Portada » Griego » Historia de la Indumentaria en Mesopotamia y el Imperio Persa
Se inicia el vestir cubriente en Mesopotamia con prendas elementales (faldas, capas y mantos) elaboradas primero con pieles y después con tejidos de lana. El adorno favorito, los flecos, posiblemente procedan del gusto por las antiguas prendas de cuero que exhibían el vellón hacia el exterior (kaunakes o konakés) (fig. 2).
La desnudez continúa ampliamente aceptada, como en tiempos prehistóricos. Las cabezas se rasuran y adornan seguramente con pelucas e incluso barbas postizas. Solo hemos encontrado joyas en la tumba de la reina Puabi (fig. 1), pero esto no significa necesariamente que no gustaran a los varones.
Resulta difícil adjudicar una prenda de vestir a un sexo o a una función social: esto será sencillo en el futuro, pero no todavía.
Resulta difícil adjudicar una prenda de vestir específica a las mujeres. La llamada “Mujer de la toca” (figs. 5 y 6) viste un manto con una disposición simétrica que volveremos a ver en mujeres de otras regiones y milenios. En la cabeza muestra una cofia; no hemos encontrado varones con este tipo de adorno en Mesopotamia.

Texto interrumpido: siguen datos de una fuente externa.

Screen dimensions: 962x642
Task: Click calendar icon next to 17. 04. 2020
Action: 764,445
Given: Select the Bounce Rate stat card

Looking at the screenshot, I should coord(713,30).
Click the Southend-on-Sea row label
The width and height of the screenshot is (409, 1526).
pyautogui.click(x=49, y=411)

Seguramente el elemento más sobresaliente del atuendo mesopotámico (porque difiere significativamente de nuestras costumbres indumentarias actuales) lo constituye el extremo cuidado y arreglo de cabellos y barbas que muestran las representaciones de la aristocracia de Acadia, al norte de Mesopotamia. Sargón I, primer emperador de la región, luce arreglos peluqueros únicos en la historia de la humanidad (fig. 7). Serán secundados por los asirios y persas hasta muy avanzado el primer milenio antes de la Era Común (fig. 8). Hammurabi y Shamash aparecen así en el monolito que recoge el código babilónico (París, Louvre).

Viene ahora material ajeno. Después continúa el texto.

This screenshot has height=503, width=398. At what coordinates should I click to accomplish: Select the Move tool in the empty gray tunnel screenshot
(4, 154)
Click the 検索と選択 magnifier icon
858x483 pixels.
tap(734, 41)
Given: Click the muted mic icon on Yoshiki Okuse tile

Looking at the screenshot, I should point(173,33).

Las leyes suntuarias son las que afectan a los bienes que sirven para nuestra ornamentación y la expresión del lujo. Las más antiguas conocidas se pueden leer precisamente en el Código de Hammurabi (fig. 8), con una antigüedad de al menos 4.000 años.
Son las primeras que inducen a las mujeres a cubrir su cuerpo con ropas (más adelante un famoso mito de la región, Adán y Eva, dará razón teológica al pudor), incluidos los cabellos si se trata de mujeres castas; en coherencia, se prohíbe a las prostitutas el uso de tocas. Comienza aquí la historia del velo de cabello.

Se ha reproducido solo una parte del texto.